→ **Exercise data**

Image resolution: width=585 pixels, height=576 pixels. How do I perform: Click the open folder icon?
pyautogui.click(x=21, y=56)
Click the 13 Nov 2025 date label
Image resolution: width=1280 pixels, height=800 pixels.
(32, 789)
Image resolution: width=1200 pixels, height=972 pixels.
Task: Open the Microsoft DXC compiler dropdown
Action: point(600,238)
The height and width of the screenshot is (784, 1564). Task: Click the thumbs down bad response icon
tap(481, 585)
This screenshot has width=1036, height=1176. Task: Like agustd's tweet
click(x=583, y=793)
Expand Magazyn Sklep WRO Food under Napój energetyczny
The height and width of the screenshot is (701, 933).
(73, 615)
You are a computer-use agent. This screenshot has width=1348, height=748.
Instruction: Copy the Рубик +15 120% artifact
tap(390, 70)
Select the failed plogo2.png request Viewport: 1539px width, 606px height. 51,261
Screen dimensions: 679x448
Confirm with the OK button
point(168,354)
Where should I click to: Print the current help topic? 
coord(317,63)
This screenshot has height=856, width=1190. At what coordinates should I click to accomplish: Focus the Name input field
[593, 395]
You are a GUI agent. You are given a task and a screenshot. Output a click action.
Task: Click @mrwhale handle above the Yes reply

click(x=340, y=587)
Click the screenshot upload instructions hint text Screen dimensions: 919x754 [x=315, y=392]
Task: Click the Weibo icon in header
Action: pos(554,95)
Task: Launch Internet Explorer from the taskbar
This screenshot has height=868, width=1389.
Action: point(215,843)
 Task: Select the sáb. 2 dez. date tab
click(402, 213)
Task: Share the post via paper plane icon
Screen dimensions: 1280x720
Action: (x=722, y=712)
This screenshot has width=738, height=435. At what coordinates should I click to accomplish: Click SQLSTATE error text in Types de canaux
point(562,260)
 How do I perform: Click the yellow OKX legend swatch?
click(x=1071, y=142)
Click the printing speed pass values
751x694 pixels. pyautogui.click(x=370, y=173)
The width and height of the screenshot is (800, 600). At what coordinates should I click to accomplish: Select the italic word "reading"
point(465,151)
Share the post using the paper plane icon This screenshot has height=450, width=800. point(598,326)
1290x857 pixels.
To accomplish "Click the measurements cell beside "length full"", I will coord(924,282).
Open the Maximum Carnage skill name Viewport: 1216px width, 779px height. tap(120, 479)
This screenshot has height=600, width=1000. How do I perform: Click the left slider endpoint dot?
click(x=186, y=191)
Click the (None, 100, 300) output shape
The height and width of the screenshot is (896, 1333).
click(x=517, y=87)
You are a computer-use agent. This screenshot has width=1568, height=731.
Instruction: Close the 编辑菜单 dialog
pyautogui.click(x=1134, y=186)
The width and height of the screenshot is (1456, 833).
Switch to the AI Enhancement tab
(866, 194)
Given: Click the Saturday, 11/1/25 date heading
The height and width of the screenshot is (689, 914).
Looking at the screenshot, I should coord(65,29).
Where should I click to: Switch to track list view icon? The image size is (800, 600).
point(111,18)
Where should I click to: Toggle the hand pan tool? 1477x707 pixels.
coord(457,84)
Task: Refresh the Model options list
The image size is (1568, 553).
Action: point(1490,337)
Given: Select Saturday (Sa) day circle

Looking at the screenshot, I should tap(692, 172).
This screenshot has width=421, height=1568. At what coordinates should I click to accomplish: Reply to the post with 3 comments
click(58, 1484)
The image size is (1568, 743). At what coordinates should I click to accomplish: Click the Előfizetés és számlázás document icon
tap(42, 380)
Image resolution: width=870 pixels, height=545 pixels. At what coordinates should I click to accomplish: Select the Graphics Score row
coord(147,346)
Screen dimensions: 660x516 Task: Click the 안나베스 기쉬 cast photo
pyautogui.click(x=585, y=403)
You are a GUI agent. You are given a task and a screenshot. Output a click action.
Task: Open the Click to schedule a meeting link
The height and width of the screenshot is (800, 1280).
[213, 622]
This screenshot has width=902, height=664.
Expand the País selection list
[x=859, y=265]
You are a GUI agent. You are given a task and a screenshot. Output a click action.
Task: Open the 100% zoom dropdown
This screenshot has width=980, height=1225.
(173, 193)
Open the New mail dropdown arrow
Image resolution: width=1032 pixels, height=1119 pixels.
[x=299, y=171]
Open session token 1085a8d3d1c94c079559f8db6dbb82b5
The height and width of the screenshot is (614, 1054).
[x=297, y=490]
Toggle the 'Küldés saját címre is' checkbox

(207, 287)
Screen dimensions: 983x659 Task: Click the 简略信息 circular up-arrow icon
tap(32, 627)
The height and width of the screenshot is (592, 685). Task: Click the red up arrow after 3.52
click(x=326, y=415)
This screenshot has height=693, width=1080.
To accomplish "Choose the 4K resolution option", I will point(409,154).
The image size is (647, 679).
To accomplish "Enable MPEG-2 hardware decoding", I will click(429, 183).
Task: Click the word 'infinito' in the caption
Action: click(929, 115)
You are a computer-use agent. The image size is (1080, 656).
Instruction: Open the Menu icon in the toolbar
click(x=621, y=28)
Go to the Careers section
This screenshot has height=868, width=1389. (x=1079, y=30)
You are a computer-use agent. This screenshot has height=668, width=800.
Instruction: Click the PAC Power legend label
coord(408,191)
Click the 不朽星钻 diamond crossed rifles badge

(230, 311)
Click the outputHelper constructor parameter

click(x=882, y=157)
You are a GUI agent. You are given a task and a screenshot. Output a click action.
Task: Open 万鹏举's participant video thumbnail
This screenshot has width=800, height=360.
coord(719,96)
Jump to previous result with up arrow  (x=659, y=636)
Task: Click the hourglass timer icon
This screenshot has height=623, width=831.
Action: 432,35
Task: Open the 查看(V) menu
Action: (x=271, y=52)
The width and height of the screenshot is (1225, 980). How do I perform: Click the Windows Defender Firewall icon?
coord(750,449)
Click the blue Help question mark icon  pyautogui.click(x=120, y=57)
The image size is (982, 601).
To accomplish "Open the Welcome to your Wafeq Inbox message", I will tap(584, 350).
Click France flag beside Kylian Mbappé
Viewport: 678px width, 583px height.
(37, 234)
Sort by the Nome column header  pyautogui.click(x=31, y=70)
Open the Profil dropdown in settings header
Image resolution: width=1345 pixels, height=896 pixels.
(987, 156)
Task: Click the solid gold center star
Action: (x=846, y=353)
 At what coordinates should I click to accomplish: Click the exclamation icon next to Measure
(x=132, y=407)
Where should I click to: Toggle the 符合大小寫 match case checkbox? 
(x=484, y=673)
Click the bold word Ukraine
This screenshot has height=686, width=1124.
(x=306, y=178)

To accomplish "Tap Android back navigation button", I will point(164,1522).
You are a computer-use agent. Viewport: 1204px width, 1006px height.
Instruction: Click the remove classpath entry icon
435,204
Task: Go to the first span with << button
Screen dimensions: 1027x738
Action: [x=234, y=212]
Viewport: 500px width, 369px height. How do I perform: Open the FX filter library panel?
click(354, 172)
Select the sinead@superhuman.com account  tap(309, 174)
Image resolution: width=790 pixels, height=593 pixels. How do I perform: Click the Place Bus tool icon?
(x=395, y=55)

→ **Try it**
For this exercise, retype each entry from above exactly as it stands.

→ **Result**
Image resolution: width=585 pixels, height=576 pixels. How do I perform: Click the open folder icon?
pyautogui.click(x=21, y=56)
Click the 13 Nov 2025 date label
Image resolution: width=1280 pixels, height=800 pixels.
(32, 789)
Image resolution: width=1200 pixels, height=972 pixels.
Task: Open the Microsoft DXC compiler dropdown
Action: point(600,238)
The height and width of the screenshot is (784, 1564). Task: Click the thumbs down bad response icon
tap(481, 585)
This screenshot has width=1036, height=1176. Task: Like agustd's tweet
click(x=583, y=793)
Expand Magazyn Sklep WRO Food under Napój energetyczny
The height and width of the screenshot is (701, 933).
(73, 615)
You are a computer-use agent. This screenshot has width=1348, height=748.
Instruction: Copy the Рубик +15 120% artifact
tap(390, 70)
Select the failed plogo2.png request Viewport: 1539px width, 606px height. 51,261
Screen dimensions: 679x448
Confirm with the OK button
point(168,354)
Where should I click to: Print the current help topic? 
coord(317,63)
This screenshot has height=856, width=1190. At what coordinates should I click to accomplish: Focus the Name input field
[593, 395]
You are a GUI agent. You are given a task and a screenshot. Output a click action.
Task: Click @mrwhale handle above the Yes reply

click(x=340, y=587)
Click the screenshot upload instructions hint text Screen dimensions: 919x754 [x=315, y=392]
Task: Click the Weibo icon in header
Action: pos(554,95)
Task: Launch Internet Explorer from the taskbar
This screenshot has height=868, width=1389.
Action: point(215,843)
 Task: Select the sáb. 2 dez. date tab
click(402, 213)
Task: Share the post via paper plane icon
Screen dimensions: 1280x720
Action: (x=722, y=712)
This screenshot has width=738, height=435. At what coordinates should I click to accomplish: Click SQLSTATE error text in Types de canaux
point(562,260)
 How do I perform: Click the yellow OKX legend swatch?
click(x=1071, y=142)
Click the printing speed pass values
751x694 pixels. pyautogui.click(x=370, y=173)
The width and height of the screenshot is (800, 600). At what coordinates should I click to accomplish: Select the italic word "reading"
point(465,151)
Share the post using the paper plane icon This screenshot has height=450, width=800. point(598,326)
1290x857 pixels.
To accomplish "Click the measurements cell beside "length full"", I will coord(924,282).
Open the Maximum Carnage skill name Viewport: 1216px width, 779px height. tap(120, 479)
This screenshot has height=600, width=1000. How do I perform: Click the left slider endpoint dot?
click(x=186, y=191)
Click the (None, 100, 300) output shape
The height and width of the screenshot is (896, 1333).
click(x=517, y=87)
You are a computer-use agent. This screenshot has width=1568, height=731.
Instruction: Close the 编辑菜单 dialog
pyautogui.click(x=1134, y=186)
The width and height of the screenshot is (1456, 833).
Switch to the AI Enhancement tab
(866, 194)
Given: Click the Saturday, 11/1/25 date heading
The height and width of the screenshot is (689, 914).
Looking at the screenshot, I should coord(65,29).
Where should I click to: Switch to track list view icon? The image size is (800, 600).
point(111,18)
Where should I click to: Toggle the hand pan tool? 1477x707 pixels.
coord(457,84)
Task: Refresh the Model options list
The image size is (1568, 553).
Action: point(1490,337)
Given: Select Saturday (Sa) day circle

Looking at the screenshot, I should tap(692, 172).
This screenshot has width=421, height=1568. At what coordinates should I click to accomplish: Reply to the post with 3 comments
click(58, 1484)
The image size is (1568, 743). At what coordinates should I click to accomplish: Click the Előfizetés és számlázás document icon
tap(42, 380)
Image resolution: width=870 pixels, height=545 pixels. At what coordinates should I click to accomplish: Select the Graphics Score row
coord(147,346)
Screen dimensions: 660x516 Task: Click the 안나베스 기쉬 cast photo
pyautogui.click(x=585, y=403)
You are a GUI agent. You are given a task and a screenshot. Output a click action.
Task: Open the Click to schedule a meeting link
The height and width of the screenshot is (800, 1280).
[213, 622]
This screenshot has width=902, height=664.
Expand the País selection list
[x=859, y=265]
You are a GUI agent. You are given a task and a screenshot. Output a click action.
Task: Open the 100% zoom dropdown
This screenshot has width=980, height=1225.
(173, 193)
Open the New mail dropdown arrow
Image resolution: width=1032 pixels, height=1119 pixels.
[x=299, y=171]
Open session token 1085a8d3d1c94c079559f8db6dbb82b5
The height and width of the screenshot is (614, 1054).
[x=297, y=490]
Toggle the 'Küldés saját címre is' checkbox

(207, 287)
Screen dimensions: 983x659 Task: Click the 简略信息 circular up-arrow icon
tap(32, 627)
The height and width of the screenshot is (592, 685). Task: Click the red up arrow after 3.52
click(x=326, y=415)
This screenshot has height=693, width=1080.
To accomplish "Choose the 4K resolution option", I will point(409,154).
The image size is (647, 679).
To accomplish "Enable MPEG-2 hardware decoding", I will click(429, 183).
Task: Click the word 'infinito' in the caption
Action: click(929, 115)
You are a computer-use agent. The image size is (1080, 656).
Instruction: Open the Menu icon in the toolbar
click(x=621, y=28)
Go to the Careers section
This screenshot has height=868, width=1389. (x=1079, y=30)
You are a computer-use agent. This screenshot has height=668, width=800.
Instruction: Click the PAC Power legend label
coord(408,191)
Click the 不朽星钻 diamond crossed rifles badge

(230, 311)
Click the outputHelper constructor parameter

click(x=882, y=157)
You are a GUI agent. You are given a task and a screenshot. Output a click action.
Task: Open 万鹏举's participant video thumbnail
This screenshot has width=800, height=360.
coord(719,96)
Jump to previous result with up arrow  (x=659, y=636)
Task: Click the hourglass timer icon
This screenshot has height=623, width=831.
Action: 432,35
Task: Open the 查看(V) menu
Action: (x=271, y=52)
The width and height of the screenshot is (1225, 980). How do I perform: Click the Windows Defender Firewall icon?
coord(750,449)
Click the blue Help question mark icon  pyautogui.click(x=120, y=57)
The image size is (982, 601).
To accomplish "Open the Welcome to your Wafeq Inbox message", I will tap(584, 350).
Click France flag beside Kylian Mbappé
Viewport: 678px width, 583px height.
(37, 234)
Sort by the Nome column header  pyautogui.click(x=31, y=70)
Open the Profil dropdown in settings header
Image resolution: width=1345 pixels, height=896 pixels.
(987, 156)
Task: Click the solid gold center star
Action: (x=846, y=353)
 At what coordinates should I click to accomplish: Click the exclamation icon next to Measure
(x=132, y=407)
Where should I click to: Toggle the 符合大小寫 match case checkbox? 
(x=484, y=673)
Click the bold word Ukraine
This screenshot has height=686, width=1124.
(x=306, y=178)

To accomplish "Tap Android back navigation button", I will point(164,1522).
You are a computer-use agent. Viewport: 1204px width, 1006px height.
Instruction: Click the remove classpath entry icon
435,204
Task: Go to the first span with << button
Screen dimensions: 1027x738
Action: [x=234, y=212]
Viewport: 500px width, 369px height. How do I perform: Open the FX filter library panel?
click(354, 172)
Select the sinead@superhuman.com account  tap(309, 174)
Image resolution: width=790 pixels, height=593 pixels. How do I perform: Click the Place Bus tool icon?
(x=395, y=55)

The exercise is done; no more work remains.